Organizing Daycare Center

Question: I'm starting a daycare in my home. The room I'm going to use is in the center of our home. How do I create a safe playroom for toddlers without creating problems for my husband and three kids?

Answer: Congratulations on the launch of your new home business! I think you can easily set up a safe environment for toddlers that is creative and yet preserves the integrity and personality of your home.

First, sketch out a blueprint of the room -- just take pencil and paper and draw the room's basic shape. Ideally you should plan this out using a grid to scale, but I realize that's a bit time-consuming, so if you want to just have a rough draft, that's fine, too. This helps you look at the room from a fresh perspective: where are the windows? doorways? how much wallspace do you have for storage? how does the traffic flow through the room, and how can you set up play centers around that flow?

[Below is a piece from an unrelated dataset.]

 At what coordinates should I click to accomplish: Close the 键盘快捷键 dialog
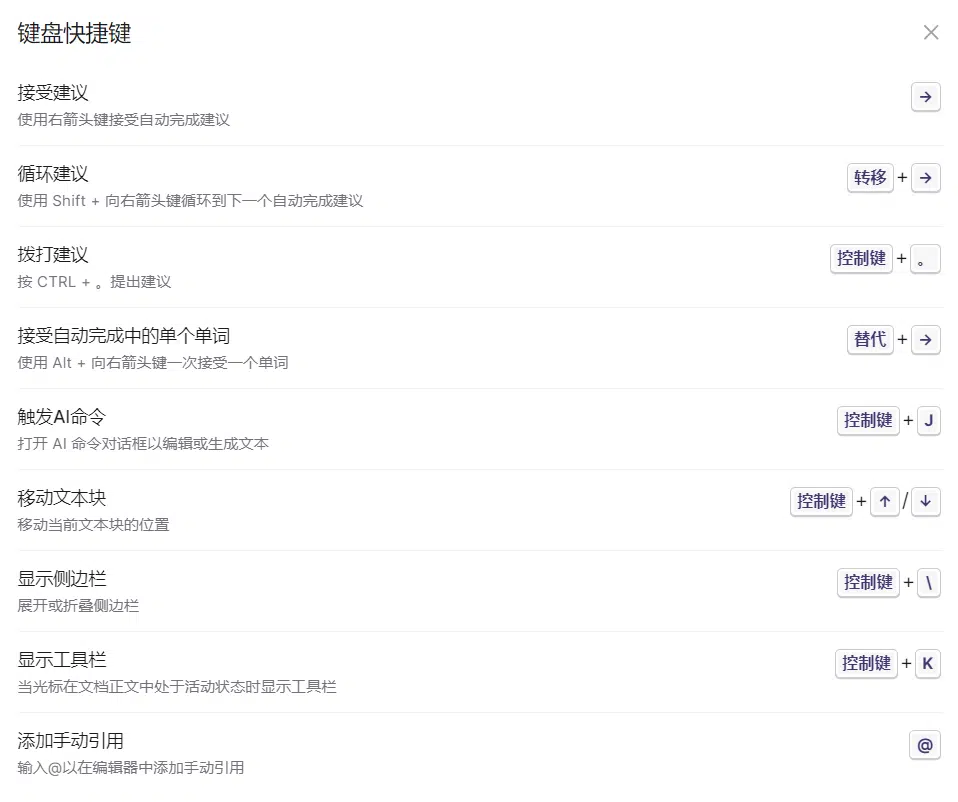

Now that you've looked at the skeleton of the room, let's walk a mile in your little client's shoes. Walk around on your knees, putting yourself at their level, to see what things come into focus. It's a whole different world down there, isn't it! Are there dangling blind cords just begging to be pulled? Fragile wallpaper border waiting to be pulled off? Lots of doorways to be exited? Consider the children's safety and fragility of your own personal possessions as you explore the room through their eyes (and hands). Gate doorways, plug electrical outlets, tie up blind cords or remove blinds altogether. Remove breakables and replace with child-friendly items with soft edges and corners.

Consider the mood of the room next. What color are the walls? Is there room for a work table, cozy reading chair, and bookcase? Will there be ample floor space for blocks, puzzles, and other manipulatives? Children do love bright colors, but there are certain colors which evoke peace and calm (blues and greens), while others stimulate and excite (yellows). Look up on the ceiling and around the room: is there adequate task lighting? Can you install a dimmer switch for those afternoon naps? Should you repaint the walls in a nice color that will still blend with the rest of your home?

Lastly, try to make this playroom as inclusive as possible. Make it a dedicated playroom, pulling out personal items and replacing them with games, toys, puzzles, pillows, dress up clothes, stuffed animals, and books. Create little centers to stimulate creative play, using corners and sides of cabinets. Store items in stacking bins, hanging baskets, and other vertical spaces to utilize "dead space" in the room.

Once you've planned how to best use your room, set it up for active learning, ensured safety, and created a cozy mood, bring on the toys! Let your inner child go free and remember that this will be a work in progress. Keep an eye out for great ideas to add or take away to make sure your little learners thrive during their time with you.